Attention aux fraudeurs sur Facebook

Un certain Michel Letourneux a contacté au moins quatre citoyens de la région par Facebook samedi soir pour connaître leur mot de passe et code d’accès afin d’accéder à leur compte bancaire en ligne pour y déposer un prêt. Il s’agit vraisemblablement d’une tentative de fraude venant d’un individu utilisant un faux compte. Le Service de police de Sherbrooke rappelle aux internautes d’être vigilants.

« Dès qu’on a un nouvel “ami” qu’on n’a jamais vu de notre vie, il faut être sur nos gardes tout de suite », insiste le sergent Danny O’Connor, du SPS. 

Lorsque Vicky Letarte a remarqué le comportement douteux d’un utilisateur Facebook du nom de Michel Letourneux, elle a vite partagé les échanges sur son compte pour alarmer son entourage. Trois autres personnes de son réseau avaient eu des messages similaires dans la même soirée.

Même si l’individu supprime son compte après la tentative de fraude, le SPS assure qu’il peut laisser des traces. « Il y a des ententes avec la sécurité de Facebook et nos enquêteurs. Ils peuvent être en mesure de trouver les adresses IP de tous les ordinateurs qui ont créé des comptes. On peut savoir exactement quelle adresse de quel ordinateur a créé tel compte. Ça donne tout de suite une idée de qui est le suspect », explique le sergent O’Connor.

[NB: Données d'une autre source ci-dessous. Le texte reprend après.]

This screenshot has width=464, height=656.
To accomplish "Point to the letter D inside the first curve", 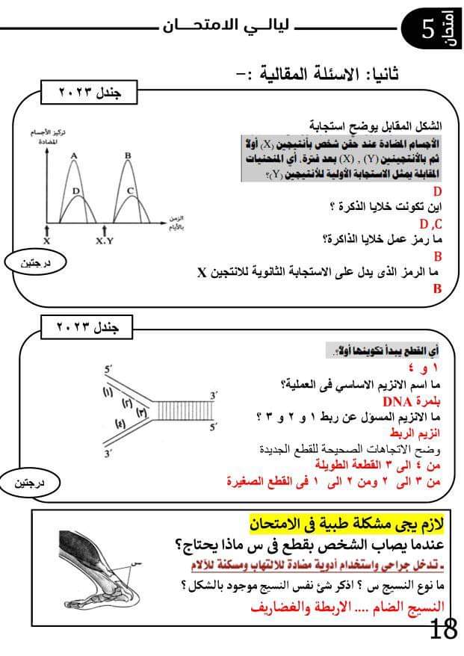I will pyautogui.click(x=76, y=191).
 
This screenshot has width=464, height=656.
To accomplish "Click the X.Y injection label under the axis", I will pyautogui.click(x=105, y=241).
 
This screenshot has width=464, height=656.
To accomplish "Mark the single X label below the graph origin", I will pyautogui.click(x=46, y=241).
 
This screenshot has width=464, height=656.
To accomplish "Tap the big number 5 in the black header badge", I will pyautogui.click(x=428, y=31).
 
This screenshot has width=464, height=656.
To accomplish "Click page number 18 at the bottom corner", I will pyautogui.click(x=444, y=629).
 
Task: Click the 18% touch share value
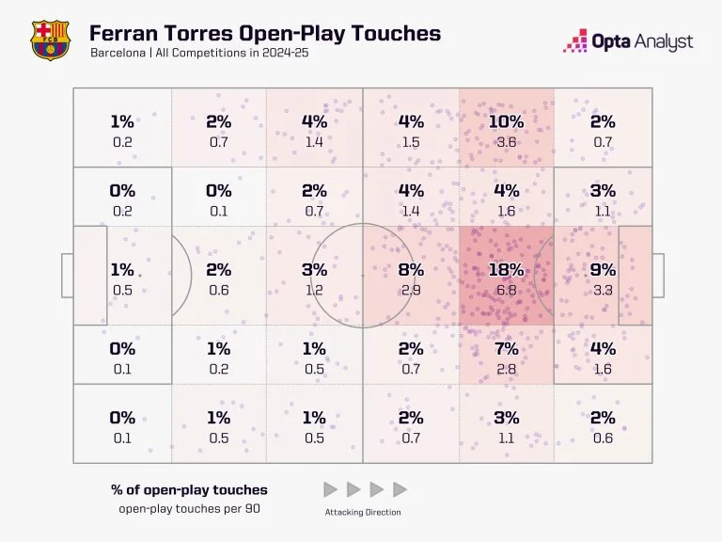[507, 270]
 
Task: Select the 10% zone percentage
[507, 121]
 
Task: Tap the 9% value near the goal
[603, 270]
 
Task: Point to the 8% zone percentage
[411, 270]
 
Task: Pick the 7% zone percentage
[507, 349]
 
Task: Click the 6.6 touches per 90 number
[507, 291]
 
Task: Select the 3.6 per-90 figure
[507, 142]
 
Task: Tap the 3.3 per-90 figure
[603, 291]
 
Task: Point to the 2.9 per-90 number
[411, 291]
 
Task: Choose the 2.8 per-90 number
[507, 370]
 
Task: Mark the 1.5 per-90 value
[411, 142]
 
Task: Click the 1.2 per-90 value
[315, 291]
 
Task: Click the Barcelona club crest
[50, 40]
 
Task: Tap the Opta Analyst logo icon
[574, 40]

Si un internaute est victime d’une tentative de fraude, la chose à faire est de garder les messages et de les montrer aux policiers pour que ceux-ci aient assez de preuve pour ouvrir un dossier. Même si la transaction ne se fait pas parce que les internautes voient clair dans le jeu du fraudeur, les échanges peuvent être présentés aux policiers pour alimenter les dossiers. « C’est tout de même une tentative. Il fait le crime. C’est traduit quand même devant les tribunaux », soutient le sergent du SPS.

De plus en plus de cas chaque année

« Il y en a malheureusement plein des dossiers comme ça. C’est un crime très commun de nos jours, comparé aux années 2010. Ça a pris une croissance très importante dans le travail qu’on a à faire », partage aussi M. O’Connor

Selon le sergent du SPS, dans la majorité des cas les fraudeurs viennent de l’extérieur du Québec, et dans ces cas-là, il devient impossible de retrouver la personne pour l’amener devant la justice. « On n’a pas de juridiction à poursuivre une personne de la Côte d’Ivoire par exemple, qui est un pays qui revient souvent dans des cas de cybercriminalité. Quand ça vient de là-bas, on ne peut rien faire avec le dossier et les personnes qui se font arnaquer perdent beaucoup d’argent. C’est impossible de poursuivre les enquêtes quand on sait que ça vient d’un autre pays », explique-t-il, en mentionnant que plusieurs fraudeurs viennent aussi du Québec.

Les cas de cybercriminalité relèvent surtout de la Sûreté du Québec, qui travaille conjointement avec les policiers de chaque région. « Le site web de la Sûreté du Québec explique bien quoi faire dans des situations comme ça, sous l’onglet cybercriminalité », termine le sergent O’Connor.